Barbeque is a religion in the south, but it’s rare here. Purists define it as pork (and only pork) slow-cooked over a smoldering woodfire. Barbeque is more broadly defined as an event at which people come together, often outdoors, to celebrate and eat barbeque (the pork from the first definition). Muddy Waters is the place for both; it’s a slow-cooked celebration of barbeque pork.
The restaurant’s Memphis barbeque has a delightfully deep, smoky flavour to it from the hickory wood used on the fire. The rib meat blushes a pinkish tinge, its smoky tenderness literally causing it to fall off the bone. Although not technically barbeque you can also get slow-cooked chicken (finished on the grill) and grilled steak.
These meats are sauced with one of two flavours. As with all good barbeque, the sauce is added towards the end of the slow-cooking process, not slathered on at the beginning. The first is a traditional sauce: sweet and thick, ideal for the ribs or steak. Then there’s the chile mango sauce, with a nice kick smoothed by the natural sweetness of the mango. It is an excellent way to liven up chicken.
Perhaps not surprisingly, Muddy Waters also offers one of the city’s finest (and most expensive) burgers—a half pound of ground beef, formed into a thick patty, with a large hole left in the middle of it. This shape is claimed to shorten cooking time and reduce shrinkage.
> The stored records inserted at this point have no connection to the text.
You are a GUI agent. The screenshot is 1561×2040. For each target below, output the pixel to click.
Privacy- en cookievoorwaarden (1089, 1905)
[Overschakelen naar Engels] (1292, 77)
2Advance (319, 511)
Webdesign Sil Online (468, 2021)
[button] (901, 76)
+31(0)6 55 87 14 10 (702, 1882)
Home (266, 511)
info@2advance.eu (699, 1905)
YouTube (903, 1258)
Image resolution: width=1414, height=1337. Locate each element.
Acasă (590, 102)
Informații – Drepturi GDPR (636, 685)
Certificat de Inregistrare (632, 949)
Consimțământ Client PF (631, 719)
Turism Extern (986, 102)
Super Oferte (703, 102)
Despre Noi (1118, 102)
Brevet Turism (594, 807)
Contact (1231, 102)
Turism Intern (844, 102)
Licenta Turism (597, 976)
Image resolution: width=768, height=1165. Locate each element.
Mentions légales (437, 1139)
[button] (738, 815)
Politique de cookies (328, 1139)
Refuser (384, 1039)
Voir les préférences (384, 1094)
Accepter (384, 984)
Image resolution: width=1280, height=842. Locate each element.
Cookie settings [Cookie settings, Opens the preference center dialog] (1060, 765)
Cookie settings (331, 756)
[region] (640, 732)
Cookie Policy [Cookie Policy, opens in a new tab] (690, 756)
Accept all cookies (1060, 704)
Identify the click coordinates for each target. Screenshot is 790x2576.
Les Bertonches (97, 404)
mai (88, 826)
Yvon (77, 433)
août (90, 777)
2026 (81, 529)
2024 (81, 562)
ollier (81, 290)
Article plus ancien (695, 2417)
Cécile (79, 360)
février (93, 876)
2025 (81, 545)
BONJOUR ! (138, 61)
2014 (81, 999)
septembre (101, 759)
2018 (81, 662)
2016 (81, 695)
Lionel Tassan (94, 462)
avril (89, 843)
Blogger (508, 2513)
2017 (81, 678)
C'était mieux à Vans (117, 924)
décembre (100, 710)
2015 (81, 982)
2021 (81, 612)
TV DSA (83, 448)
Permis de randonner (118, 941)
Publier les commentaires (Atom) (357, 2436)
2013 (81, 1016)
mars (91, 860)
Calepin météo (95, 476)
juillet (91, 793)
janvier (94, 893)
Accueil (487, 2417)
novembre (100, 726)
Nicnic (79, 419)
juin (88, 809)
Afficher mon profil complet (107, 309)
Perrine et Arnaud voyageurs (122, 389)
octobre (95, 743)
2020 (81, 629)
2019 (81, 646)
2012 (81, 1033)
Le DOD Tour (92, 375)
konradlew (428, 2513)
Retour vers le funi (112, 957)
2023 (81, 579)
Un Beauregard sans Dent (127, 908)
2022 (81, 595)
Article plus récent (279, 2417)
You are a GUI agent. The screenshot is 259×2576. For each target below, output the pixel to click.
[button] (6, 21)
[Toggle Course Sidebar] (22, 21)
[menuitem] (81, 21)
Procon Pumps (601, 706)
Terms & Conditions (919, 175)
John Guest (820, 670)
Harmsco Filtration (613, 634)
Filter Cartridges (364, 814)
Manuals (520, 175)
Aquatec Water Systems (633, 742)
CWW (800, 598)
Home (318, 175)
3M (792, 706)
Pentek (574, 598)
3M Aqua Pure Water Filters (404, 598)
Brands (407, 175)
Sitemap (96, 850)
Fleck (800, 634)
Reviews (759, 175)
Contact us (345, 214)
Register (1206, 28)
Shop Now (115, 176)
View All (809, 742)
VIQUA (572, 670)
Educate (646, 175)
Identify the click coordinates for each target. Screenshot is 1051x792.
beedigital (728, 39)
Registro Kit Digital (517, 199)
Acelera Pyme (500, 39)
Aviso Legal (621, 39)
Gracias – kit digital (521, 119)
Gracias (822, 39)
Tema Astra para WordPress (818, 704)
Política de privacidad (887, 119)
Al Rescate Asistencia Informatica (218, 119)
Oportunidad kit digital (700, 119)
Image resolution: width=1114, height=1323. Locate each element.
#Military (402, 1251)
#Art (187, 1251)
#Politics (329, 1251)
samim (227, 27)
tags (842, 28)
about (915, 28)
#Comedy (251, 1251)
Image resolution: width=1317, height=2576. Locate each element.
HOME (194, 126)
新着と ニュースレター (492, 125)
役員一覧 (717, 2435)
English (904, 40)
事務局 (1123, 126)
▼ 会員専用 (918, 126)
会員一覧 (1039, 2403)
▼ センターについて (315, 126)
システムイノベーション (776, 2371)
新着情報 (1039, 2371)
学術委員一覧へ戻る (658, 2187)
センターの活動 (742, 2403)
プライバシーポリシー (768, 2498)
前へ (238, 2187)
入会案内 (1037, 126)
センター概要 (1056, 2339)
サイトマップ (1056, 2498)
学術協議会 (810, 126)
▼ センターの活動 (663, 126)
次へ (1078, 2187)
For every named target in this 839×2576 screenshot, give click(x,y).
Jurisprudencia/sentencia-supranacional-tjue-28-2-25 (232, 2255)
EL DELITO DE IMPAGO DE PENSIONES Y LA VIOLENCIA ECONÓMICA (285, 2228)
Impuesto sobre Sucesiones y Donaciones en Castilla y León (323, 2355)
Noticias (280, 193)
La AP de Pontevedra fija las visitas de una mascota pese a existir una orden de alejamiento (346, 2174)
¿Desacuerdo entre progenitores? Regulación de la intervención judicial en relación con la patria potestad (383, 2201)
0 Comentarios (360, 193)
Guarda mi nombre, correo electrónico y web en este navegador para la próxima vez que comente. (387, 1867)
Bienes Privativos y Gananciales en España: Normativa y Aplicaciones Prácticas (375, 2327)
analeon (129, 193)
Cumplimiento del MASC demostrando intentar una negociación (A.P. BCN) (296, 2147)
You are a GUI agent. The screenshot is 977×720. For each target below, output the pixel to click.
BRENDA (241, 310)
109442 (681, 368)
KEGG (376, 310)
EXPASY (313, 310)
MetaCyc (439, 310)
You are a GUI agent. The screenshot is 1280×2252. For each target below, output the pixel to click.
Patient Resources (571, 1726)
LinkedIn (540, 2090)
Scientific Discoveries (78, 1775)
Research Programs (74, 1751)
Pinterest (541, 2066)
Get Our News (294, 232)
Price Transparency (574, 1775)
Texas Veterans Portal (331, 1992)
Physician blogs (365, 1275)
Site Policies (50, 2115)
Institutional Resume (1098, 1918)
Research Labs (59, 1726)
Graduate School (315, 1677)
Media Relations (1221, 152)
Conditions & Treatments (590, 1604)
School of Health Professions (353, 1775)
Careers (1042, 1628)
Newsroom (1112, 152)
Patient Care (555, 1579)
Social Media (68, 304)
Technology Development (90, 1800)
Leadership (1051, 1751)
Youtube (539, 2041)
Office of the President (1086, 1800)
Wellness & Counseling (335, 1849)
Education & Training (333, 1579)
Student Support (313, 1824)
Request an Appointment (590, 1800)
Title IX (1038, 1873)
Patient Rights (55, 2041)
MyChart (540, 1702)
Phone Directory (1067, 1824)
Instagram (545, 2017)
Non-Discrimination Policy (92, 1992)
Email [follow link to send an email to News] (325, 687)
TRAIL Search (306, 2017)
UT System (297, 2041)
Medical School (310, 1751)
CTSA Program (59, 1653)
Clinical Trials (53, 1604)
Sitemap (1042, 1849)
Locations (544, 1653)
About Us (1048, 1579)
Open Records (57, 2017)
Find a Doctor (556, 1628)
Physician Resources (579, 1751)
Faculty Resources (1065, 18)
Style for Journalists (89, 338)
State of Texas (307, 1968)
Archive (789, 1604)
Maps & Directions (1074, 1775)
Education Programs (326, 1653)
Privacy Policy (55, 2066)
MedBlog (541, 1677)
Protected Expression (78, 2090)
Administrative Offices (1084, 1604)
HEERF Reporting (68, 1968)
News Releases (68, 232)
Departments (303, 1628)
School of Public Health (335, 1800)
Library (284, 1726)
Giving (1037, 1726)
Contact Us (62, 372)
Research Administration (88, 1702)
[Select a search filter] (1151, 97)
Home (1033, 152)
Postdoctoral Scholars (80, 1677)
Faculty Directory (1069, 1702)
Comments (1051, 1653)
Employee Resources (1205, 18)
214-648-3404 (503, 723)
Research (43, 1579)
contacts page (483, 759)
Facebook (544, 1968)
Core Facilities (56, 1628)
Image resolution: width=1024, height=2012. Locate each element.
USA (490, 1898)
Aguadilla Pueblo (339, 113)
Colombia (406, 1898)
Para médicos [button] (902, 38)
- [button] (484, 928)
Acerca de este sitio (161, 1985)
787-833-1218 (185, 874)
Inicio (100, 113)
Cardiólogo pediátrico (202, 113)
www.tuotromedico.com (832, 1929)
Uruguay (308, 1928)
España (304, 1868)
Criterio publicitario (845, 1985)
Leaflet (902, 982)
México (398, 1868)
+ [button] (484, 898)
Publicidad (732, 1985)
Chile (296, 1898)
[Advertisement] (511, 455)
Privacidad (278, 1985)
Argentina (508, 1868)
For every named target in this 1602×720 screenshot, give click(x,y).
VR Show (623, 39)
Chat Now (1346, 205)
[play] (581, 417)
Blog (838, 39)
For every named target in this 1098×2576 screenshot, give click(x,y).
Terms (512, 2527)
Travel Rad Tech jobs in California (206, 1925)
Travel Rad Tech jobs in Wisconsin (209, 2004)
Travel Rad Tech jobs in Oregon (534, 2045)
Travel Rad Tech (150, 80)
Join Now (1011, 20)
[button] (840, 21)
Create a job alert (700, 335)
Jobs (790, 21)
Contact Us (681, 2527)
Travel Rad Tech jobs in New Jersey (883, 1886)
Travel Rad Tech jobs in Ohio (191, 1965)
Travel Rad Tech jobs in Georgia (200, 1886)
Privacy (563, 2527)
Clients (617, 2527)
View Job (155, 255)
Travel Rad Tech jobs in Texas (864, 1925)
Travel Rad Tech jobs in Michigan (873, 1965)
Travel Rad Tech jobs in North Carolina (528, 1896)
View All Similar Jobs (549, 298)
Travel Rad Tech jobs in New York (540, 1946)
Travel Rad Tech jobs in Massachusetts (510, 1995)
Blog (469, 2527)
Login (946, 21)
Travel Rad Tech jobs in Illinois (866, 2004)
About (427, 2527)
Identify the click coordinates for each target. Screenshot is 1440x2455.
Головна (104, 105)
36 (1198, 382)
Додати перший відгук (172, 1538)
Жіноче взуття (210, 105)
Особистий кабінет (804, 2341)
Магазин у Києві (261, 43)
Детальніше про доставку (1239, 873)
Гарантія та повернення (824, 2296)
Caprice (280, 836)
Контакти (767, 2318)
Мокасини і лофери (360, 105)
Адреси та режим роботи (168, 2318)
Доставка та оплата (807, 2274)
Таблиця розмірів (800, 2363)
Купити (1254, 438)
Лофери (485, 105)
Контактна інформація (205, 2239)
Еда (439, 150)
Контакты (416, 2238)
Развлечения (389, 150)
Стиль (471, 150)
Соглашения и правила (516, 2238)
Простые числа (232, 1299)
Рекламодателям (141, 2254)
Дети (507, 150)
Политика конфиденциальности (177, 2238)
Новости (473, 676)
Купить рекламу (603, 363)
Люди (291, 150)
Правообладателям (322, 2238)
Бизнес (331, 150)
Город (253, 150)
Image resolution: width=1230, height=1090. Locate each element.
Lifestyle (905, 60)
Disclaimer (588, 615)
True or not, the result is a burger that bursts with flavour.
There are a number of side dishes available—two of which are especially noteworthy. Muddy Waters’ coleslaw is creamy and flavourful; far superior to the overly-sweet, soggy mush at some of the chain restaurants. The baked beans are also blissful. These little brown beauties are slow-cooked to deliver delightful hints of chile, tomato, molasses, apple, vinegar, and sugar in every sweet, spicy mouthful. The bartenders for the patios mix some of the best fresh fruit margaritas in the city. With lively blues and reggae music playing on the outdoor speakers, these frosty concoctions can set the ideal summer mood.